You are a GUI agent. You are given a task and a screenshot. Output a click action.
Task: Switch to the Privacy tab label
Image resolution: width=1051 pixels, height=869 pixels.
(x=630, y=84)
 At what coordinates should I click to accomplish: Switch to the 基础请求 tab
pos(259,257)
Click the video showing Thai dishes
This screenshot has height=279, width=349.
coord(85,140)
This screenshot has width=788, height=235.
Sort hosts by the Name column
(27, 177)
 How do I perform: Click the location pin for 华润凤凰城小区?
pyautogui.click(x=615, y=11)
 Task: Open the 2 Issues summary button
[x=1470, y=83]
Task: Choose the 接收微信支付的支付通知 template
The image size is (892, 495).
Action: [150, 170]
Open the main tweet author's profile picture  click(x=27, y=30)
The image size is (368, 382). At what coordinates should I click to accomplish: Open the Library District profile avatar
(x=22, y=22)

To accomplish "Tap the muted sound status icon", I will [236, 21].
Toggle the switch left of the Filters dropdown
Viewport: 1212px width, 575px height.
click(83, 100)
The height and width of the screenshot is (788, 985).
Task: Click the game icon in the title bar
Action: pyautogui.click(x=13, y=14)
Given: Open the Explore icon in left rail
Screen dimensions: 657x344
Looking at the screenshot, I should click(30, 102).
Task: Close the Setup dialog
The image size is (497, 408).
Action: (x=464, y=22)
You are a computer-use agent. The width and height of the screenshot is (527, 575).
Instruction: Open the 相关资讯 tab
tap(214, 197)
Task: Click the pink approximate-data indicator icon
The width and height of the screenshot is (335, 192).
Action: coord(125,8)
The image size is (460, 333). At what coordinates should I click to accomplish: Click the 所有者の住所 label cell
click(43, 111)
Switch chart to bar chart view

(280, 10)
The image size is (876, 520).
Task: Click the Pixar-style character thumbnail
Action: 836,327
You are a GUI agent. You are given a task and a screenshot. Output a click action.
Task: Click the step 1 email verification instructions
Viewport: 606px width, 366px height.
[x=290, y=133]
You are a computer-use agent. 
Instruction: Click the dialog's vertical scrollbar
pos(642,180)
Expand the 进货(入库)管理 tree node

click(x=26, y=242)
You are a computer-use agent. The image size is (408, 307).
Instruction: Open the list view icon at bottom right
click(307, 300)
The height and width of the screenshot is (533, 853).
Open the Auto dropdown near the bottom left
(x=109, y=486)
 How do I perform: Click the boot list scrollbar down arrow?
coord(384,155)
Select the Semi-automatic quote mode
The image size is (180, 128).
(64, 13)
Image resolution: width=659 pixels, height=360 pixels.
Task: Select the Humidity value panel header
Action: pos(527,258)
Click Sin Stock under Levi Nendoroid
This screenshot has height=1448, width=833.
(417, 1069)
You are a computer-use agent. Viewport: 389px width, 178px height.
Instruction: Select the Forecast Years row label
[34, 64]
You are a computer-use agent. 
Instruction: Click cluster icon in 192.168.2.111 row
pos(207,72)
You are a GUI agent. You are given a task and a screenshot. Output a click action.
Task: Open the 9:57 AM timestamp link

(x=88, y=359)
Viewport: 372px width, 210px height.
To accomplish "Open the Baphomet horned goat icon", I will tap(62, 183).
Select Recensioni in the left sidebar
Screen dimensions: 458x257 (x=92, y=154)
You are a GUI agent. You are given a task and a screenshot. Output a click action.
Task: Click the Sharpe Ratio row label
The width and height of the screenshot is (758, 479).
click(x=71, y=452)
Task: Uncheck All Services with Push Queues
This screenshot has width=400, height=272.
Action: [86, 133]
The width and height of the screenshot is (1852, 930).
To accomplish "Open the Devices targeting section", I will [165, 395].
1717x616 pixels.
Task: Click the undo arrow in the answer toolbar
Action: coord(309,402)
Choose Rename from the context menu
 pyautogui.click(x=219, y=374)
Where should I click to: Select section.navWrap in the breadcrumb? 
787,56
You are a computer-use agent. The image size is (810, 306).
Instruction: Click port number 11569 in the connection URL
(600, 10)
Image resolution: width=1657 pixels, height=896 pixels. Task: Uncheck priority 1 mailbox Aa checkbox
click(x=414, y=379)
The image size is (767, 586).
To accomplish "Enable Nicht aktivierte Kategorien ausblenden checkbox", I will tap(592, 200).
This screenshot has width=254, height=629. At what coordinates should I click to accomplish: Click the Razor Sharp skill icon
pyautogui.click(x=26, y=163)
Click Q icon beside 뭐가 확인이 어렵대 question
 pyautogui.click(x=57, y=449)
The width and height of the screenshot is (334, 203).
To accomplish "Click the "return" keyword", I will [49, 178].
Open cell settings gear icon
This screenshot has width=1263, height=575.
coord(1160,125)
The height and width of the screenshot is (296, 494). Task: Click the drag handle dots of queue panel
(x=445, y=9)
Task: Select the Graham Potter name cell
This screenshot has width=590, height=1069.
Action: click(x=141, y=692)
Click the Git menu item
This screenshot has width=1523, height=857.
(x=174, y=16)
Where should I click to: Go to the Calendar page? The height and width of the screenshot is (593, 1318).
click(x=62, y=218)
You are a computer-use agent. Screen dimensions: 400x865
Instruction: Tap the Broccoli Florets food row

####

> _REQUIREMENTS_
Transcribe the data from the line with "Task: Choose the 接收微信支付的支付通知 template" up to and including the line with "Looking at the", reproducing each line precisely.

> _EXERCISE SOLUTION_
Task: Choose the 接收微信支付的支付通知 template
The image size is (892, 495).
Action: [150, 170]
Open the main tweet author's profile picture  click(x=27, y=30)
The image size is (368, 382). At what coordinates should I click to accomplish: Open the Library District profile avatar
(x=22, y=22)

To accomplish "Tap the muted sound status icon", I will [236, 21].
Toggle the switch left of the Filters dropdown
Viewport: 1212px width, 575px height.
click(83, 100)
The height and width of the screenshot is (788, 985).
Task: Click the game icon in the title bar
Action: pyautogui.click(x=13, y=14)
Given: Open the Explore icon in left rail
Screen dimensions: 657x344
Looking at the screenshot, I should click(30, 102).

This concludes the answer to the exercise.